[Stored data entries]
==========

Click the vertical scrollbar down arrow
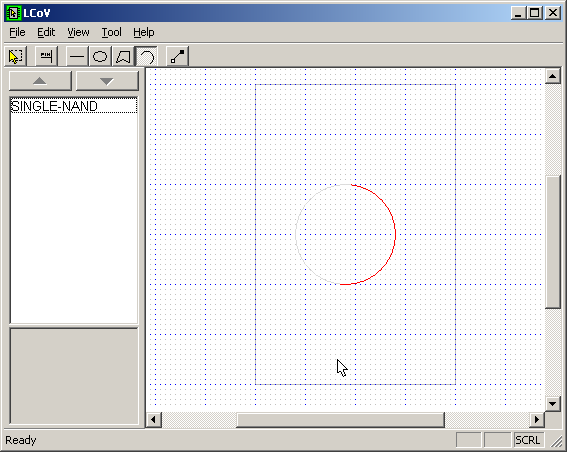553,404
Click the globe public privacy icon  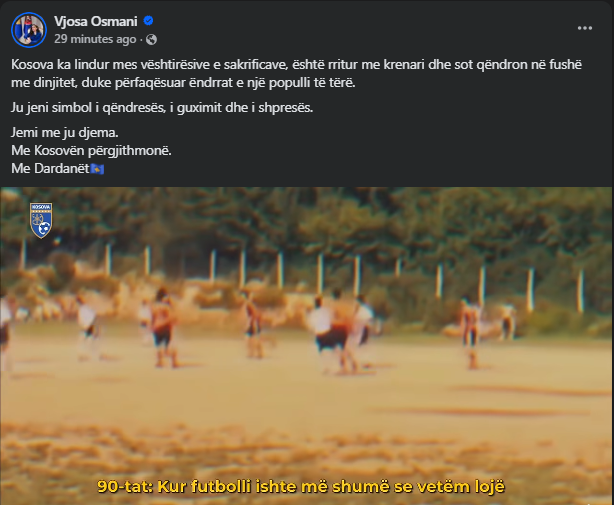pos(152,40)
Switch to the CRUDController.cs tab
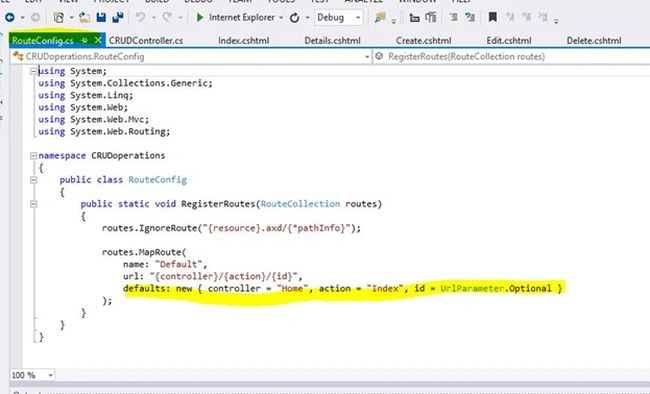Viewport: 650px width, 394px height. (x=146, y=41)
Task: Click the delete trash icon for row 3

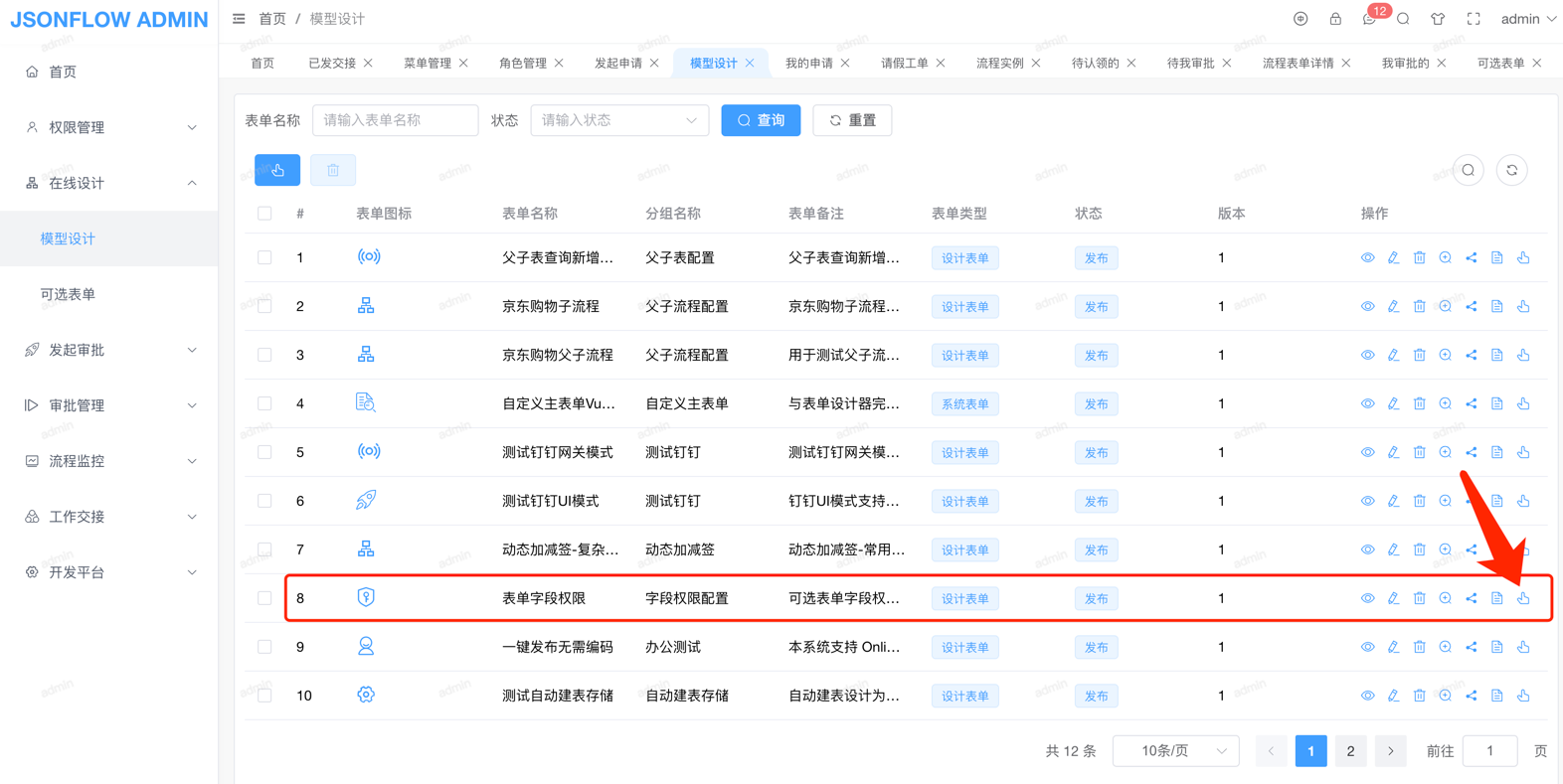Action: coord(1419,355)
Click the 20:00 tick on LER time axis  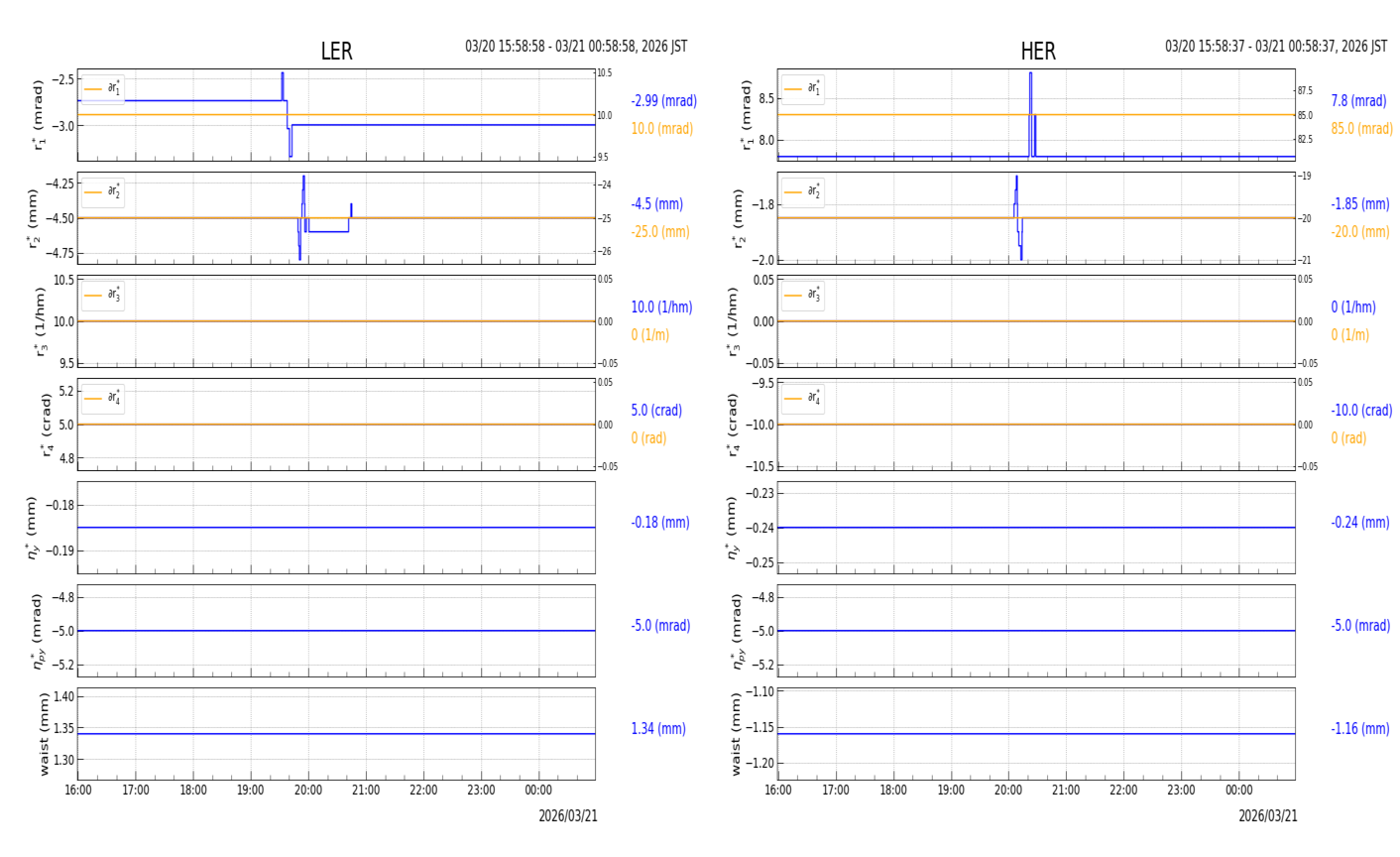[308, 791]
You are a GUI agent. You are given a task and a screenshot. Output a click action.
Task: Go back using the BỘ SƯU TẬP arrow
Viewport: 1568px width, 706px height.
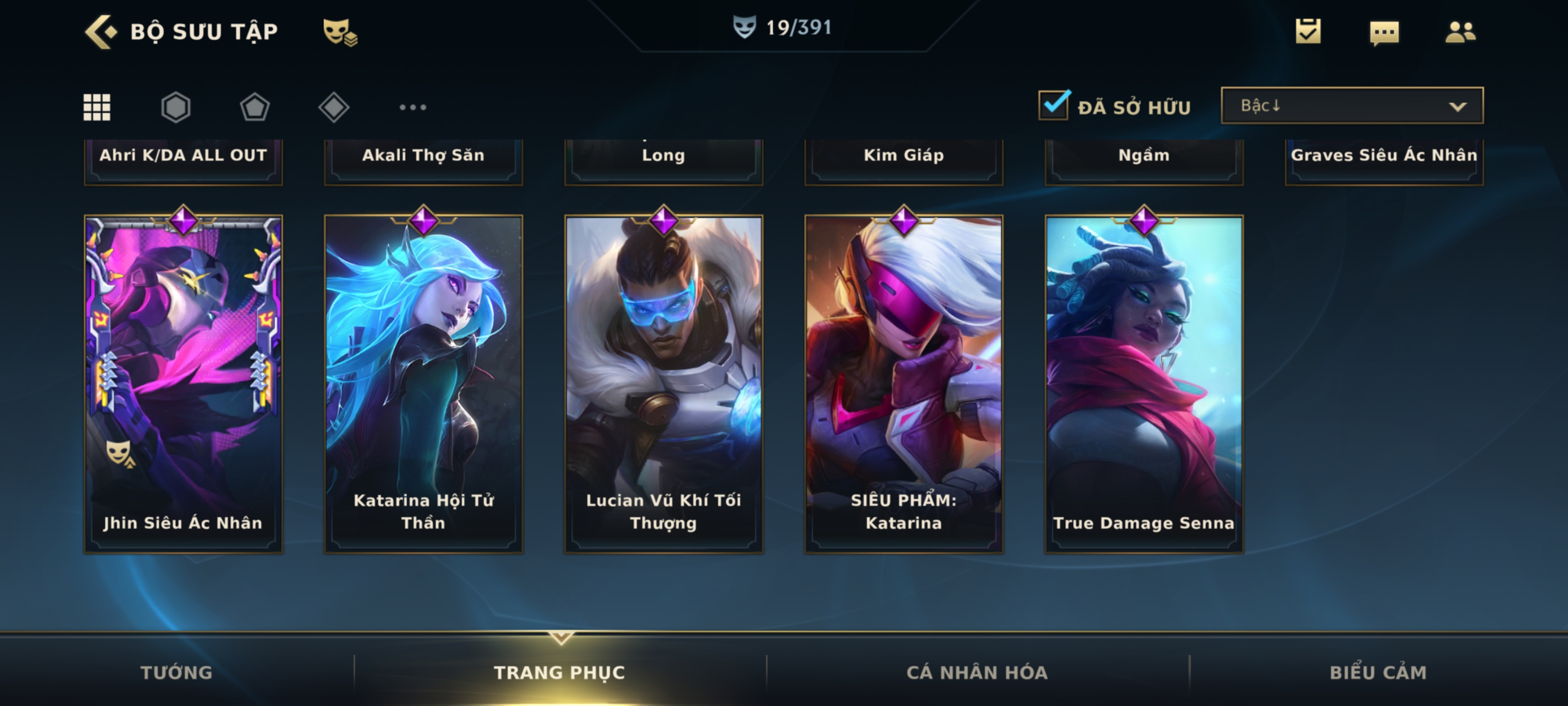pos(100,32)
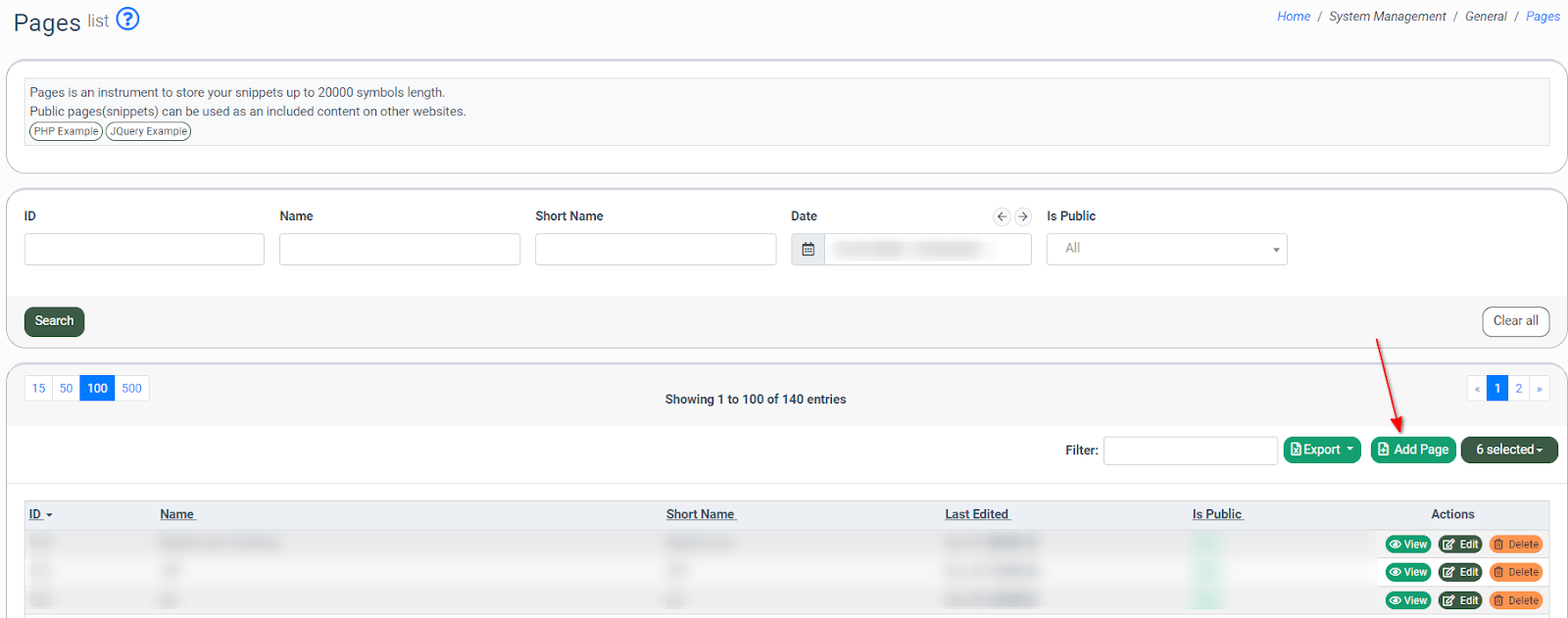This screenshot has width=1568, height=618.
Task: Open the Is Public dropdown
Action: pos(1166,250)
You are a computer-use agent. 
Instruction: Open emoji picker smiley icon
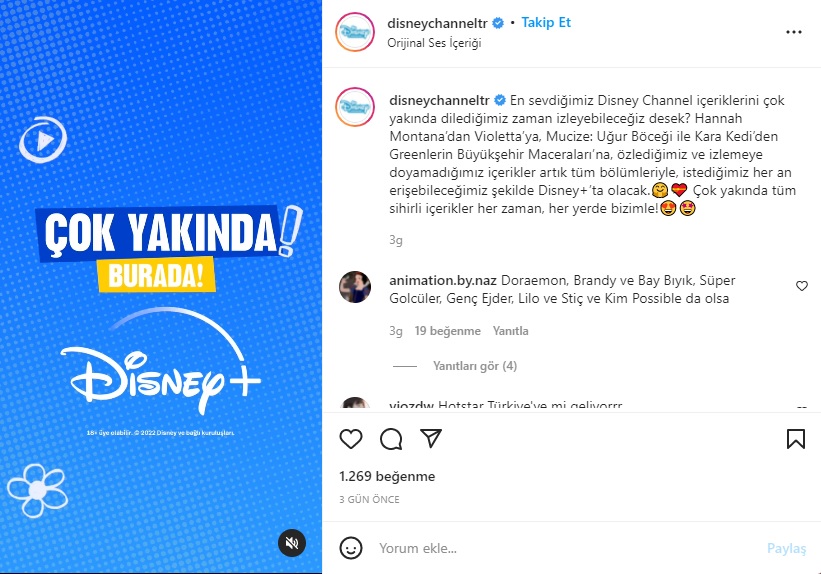(351, 548)

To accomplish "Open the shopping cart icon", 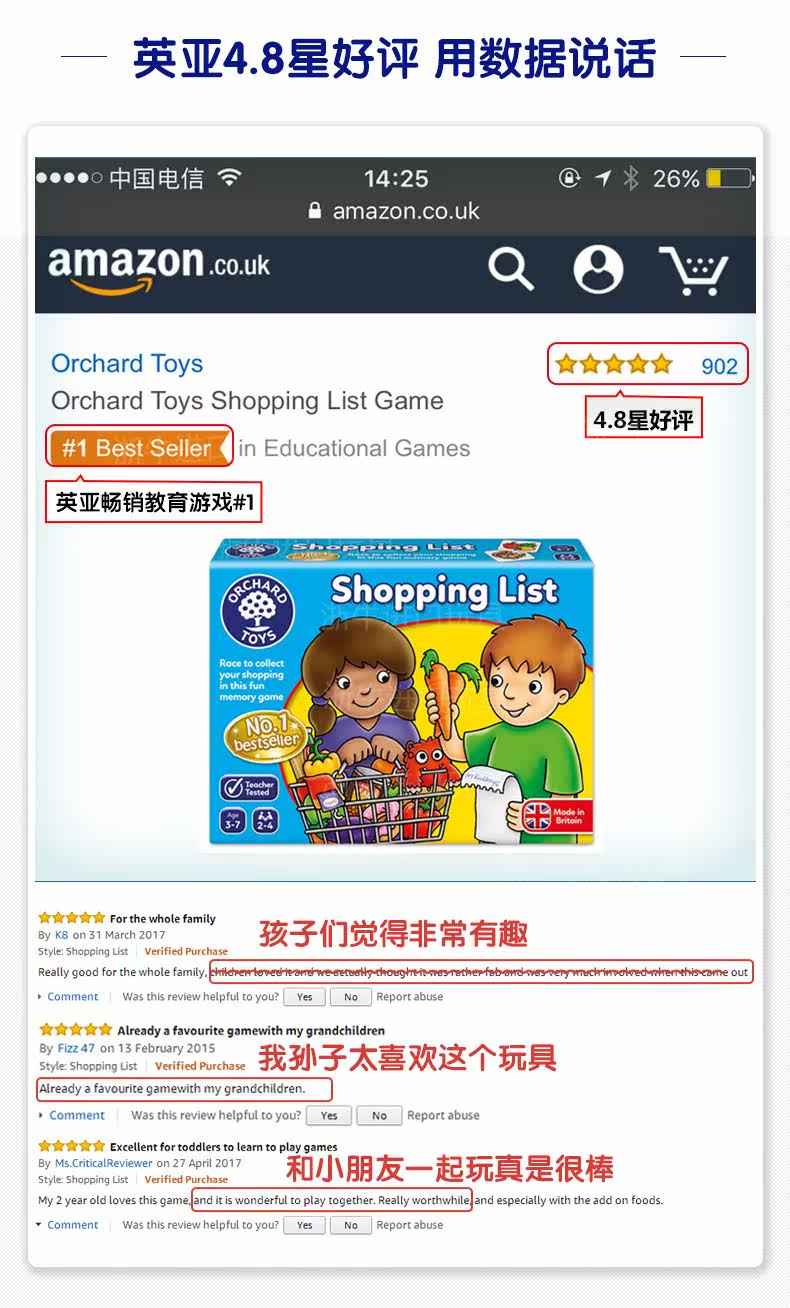I will 693,270.
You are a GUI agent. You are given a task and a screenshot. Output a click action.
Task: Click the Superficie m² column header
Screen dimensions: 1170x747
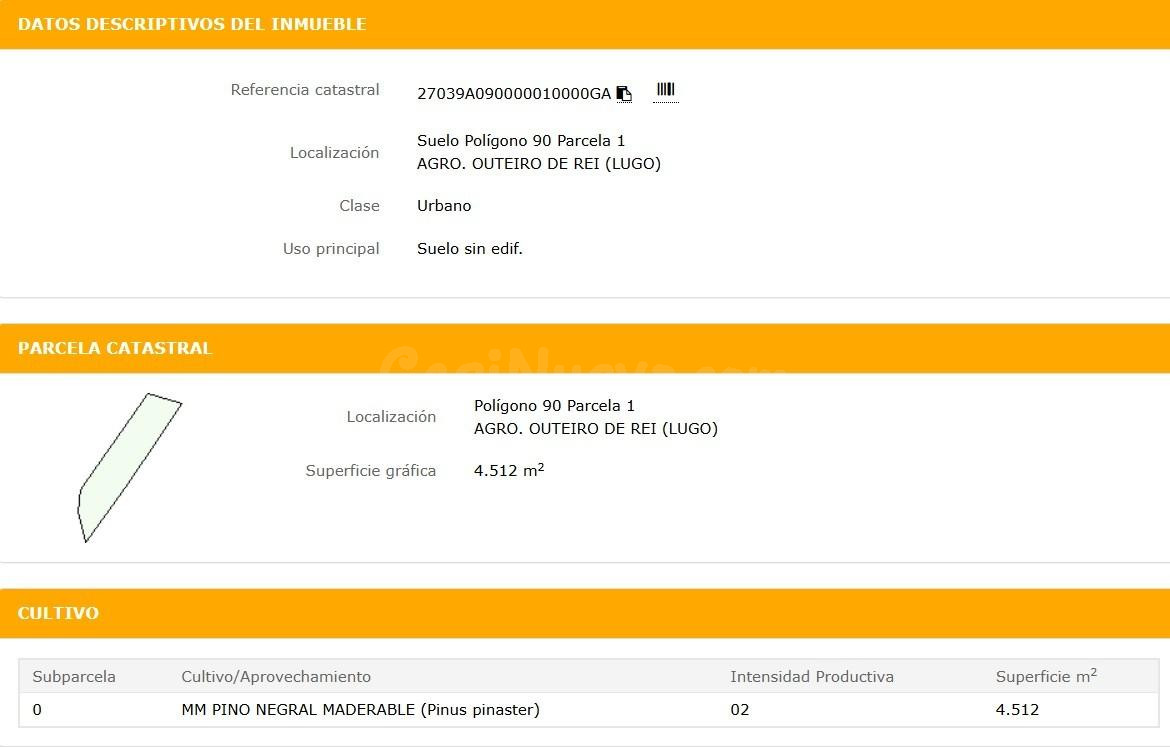(x=1046, y=676)
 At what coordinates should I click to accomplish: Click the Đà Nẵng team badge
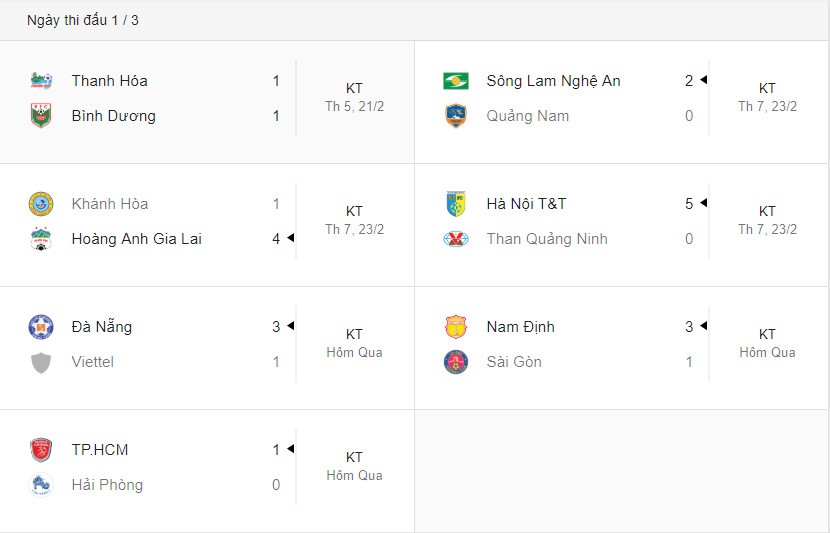(41, 327)
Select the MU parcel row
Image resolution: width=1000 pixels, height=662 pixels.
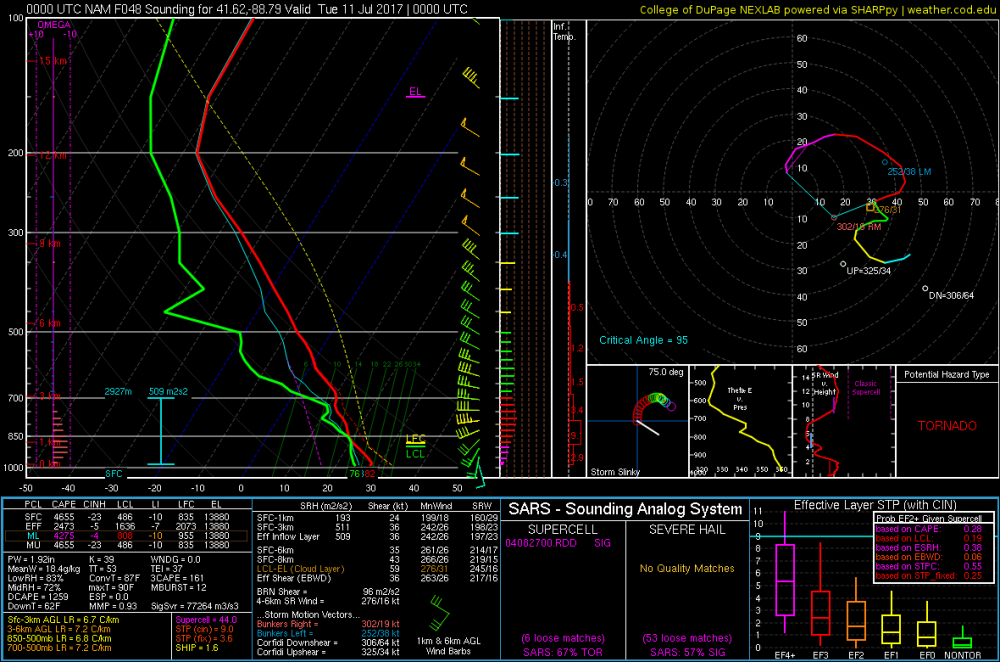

==========

▸ ASSIGNMENT: What the answer needs is every line from the one containing "Select the MU parcel row" through the final line of the data above, copied exactly, without pictures.

▸ TASK SOLUTION:
Select the MU parcel row
Image resolution: width=1000 pixels, height=662 pixels.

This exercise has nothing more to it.